#### Gestellte Aufgabe 1
Schreib aus der Diskussion über Trakls „blaues Wild“ den Abschnitt zwischen „Die Figur des“ und „Vielen Dank!“ einschließlich ab.
#### Gestellte Aufgabe 2
Fasse den Absatz der Diskussion über Trakls „blaues Wild“, der mit „Wild (ahd. wildi“ beginnt, in Stichpunkten zusammen und behalte dabei seine wichtigsten Aussagen bei.
───── Zu lesender Text ─────
# ein blaues Wild (Georg Trakl)



## Löwenfrau

Hallo!

Die Figur des _blaues Wildes_ und die des _blaues Tiers_ sind häufig in Trakls Dichtung. Ich bin nicht sicher, ob sie Synonyme sind, oder "blaues Wild" spezifisch ein _blue _*deer *bedeutet. Kann "Wild" überhaupt als Synonym für "Tier" verwendet werden?

Hier ein Beispiel aus Gedicht _Elis_:

_Ein blaues Wild
Blutet leise im Dornengestrüpp._


Vielen Dank!


----------



## Demiurg

Löwenfrau said:


> Kann "Wild" überhaupt als Synonym für "Tier" verwendet werden?


Nein, "Wild" ist eine Unterkategorie von "Tier" und steht im Gegensatz zum (domestizierten) Haustier bzw. Nutztier.


----------



## Löwenfrau

Demiurg said:


> Nein, "Wild" ist eine Unterkategorie von "Tier" und steht im Gegensatz zum (domestizierten) Haustier bzw. Nutztier.



Also es bedeutet Engl. "wild animal"? 
Und Hirsch (deer)? Das war der Wahl einige Übersetzungen, die ich gefunden habe:

"A blue deer
Quietly bleeds in the thorn brush."

Auch auf Portugiesisch: "um veado azul".


----------



## Demiurg

Löwenfrau said:


> Also es bedeutet Engl. "wild animal"?



Es ist offenbar noch komplizierter (=> Wikipedia):


> *Wild* (ahd. _wildi_ ‚ungezähmt‘, ‚verirrt‘) ist ein Sammelbegriff für die im Zusammenhang mit Jagd relevanten Säugetiere und Vögel. Der Begriff „Wild“ grenzt sich damit gegen den des Wildtieres ab, der allgemein alle freilebenden Tiere umfasst.


Der englische Begriff dafür lautet "game".



Löwenfrau said:


> Und Hirsch (deer)? Das war der Wahl einige Übersetzungen, die ich gefunden habe:
> 
> "A blue deer
> Quietly bleeds in the thorn brush."


Nein, "Hirsch" ist zu speziell.  Wild besteht nicht nur aus Hirschen.


----------



## Kajjo

Demiurg said:


> Nein, "Hirsch" ist zu speziell. Wild besteht nicht nur aus Hirschen.


 Volle Zustimmung. Selbst im engsten Sinne umfasst "Wild" auf jeden Fall etliche Tierarten wie Rehe, Hirsche, Hasen und Wildschweine.
───── Datensätze ─────
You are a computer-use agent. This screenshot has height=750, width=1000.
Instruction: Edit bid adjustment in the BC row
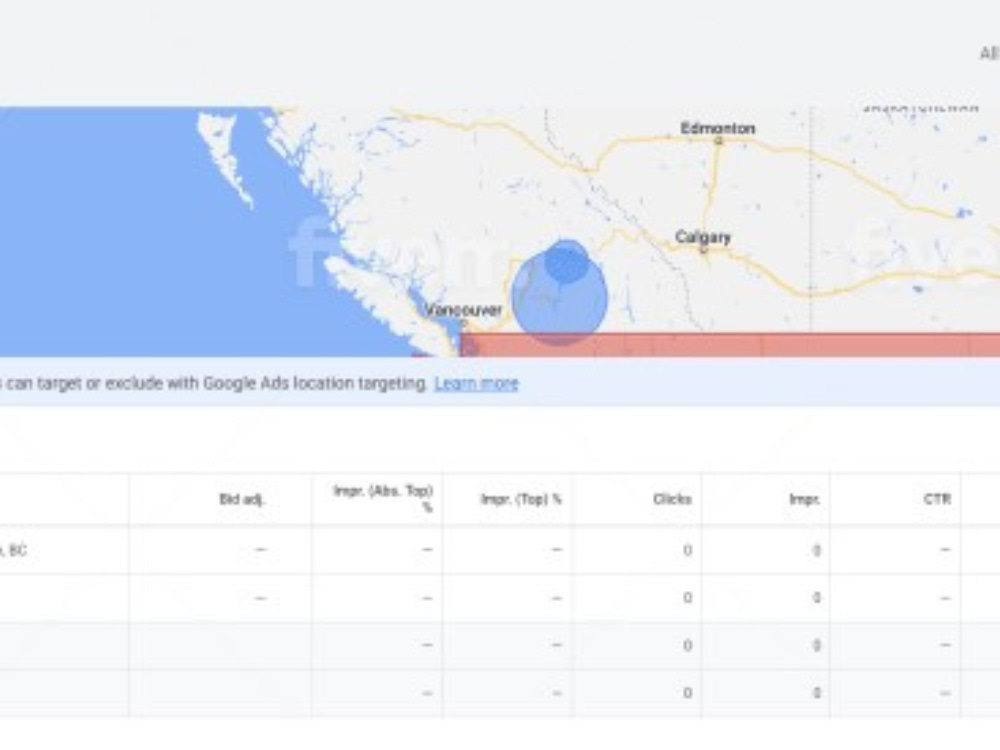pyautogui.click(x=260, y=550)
─────
───── Datensätze ─────
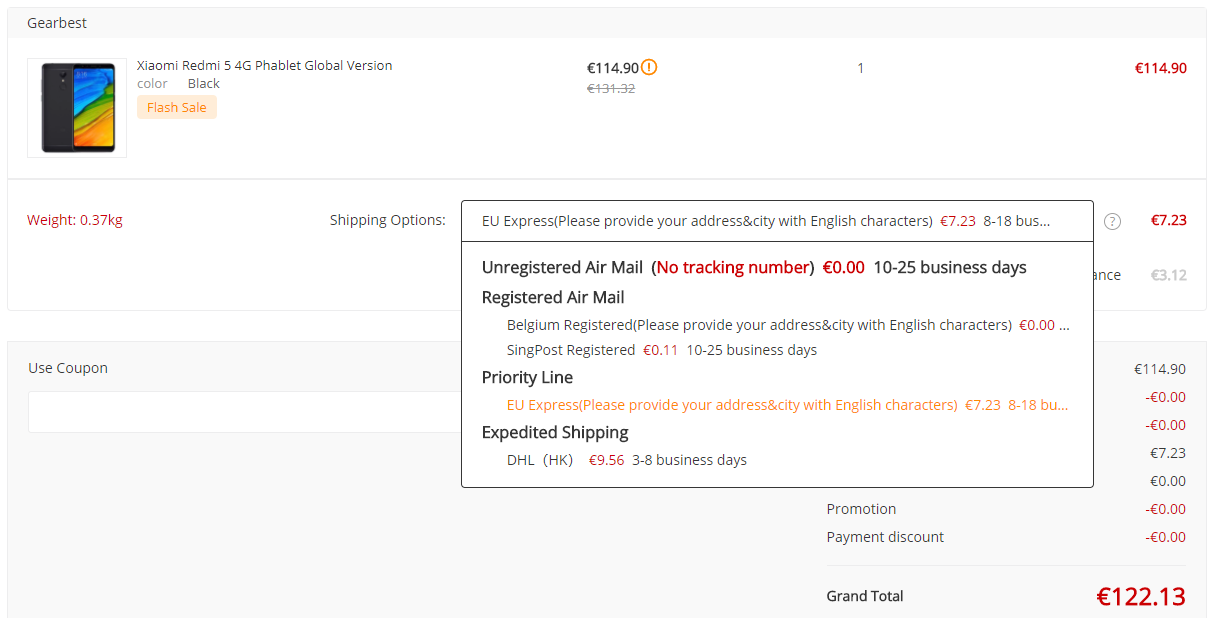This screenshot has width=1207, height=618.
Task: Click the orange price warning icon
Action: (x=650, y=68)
─────
#### Antwort 1
Die Figur des _blaues Wildes_ und die des _blaues Tiers_ sind häufig in Trakls Dichtung. Ich bin nicht sicher, ob sie Synonyme sind, oder "blaues Wild" spezifisch ein _blue _*deer *bedeutet. Kann "Wild" überhaupt als Synonym für "Tier" verwendet werden?

Hier ein Beispiel aus Gedicht _Elis_:

_Ein blaues Wild
Blutet leise im Dornengestrüpp._


Vielen Dank!

#### Antwort 2
- „Wild“ geht auf ahd. „wildi“ zurück, was ‚ungezähmt‘ oder ‚verirrt‘ bedeutet.
- Es ist ein Sammelbegriff für die Säugetiere und Vögel, die für die Jagd relevant sind.
- Davon abgegrenzt ist der Begriff „Wildtier“, der alle freilebenden Tiere umfasst.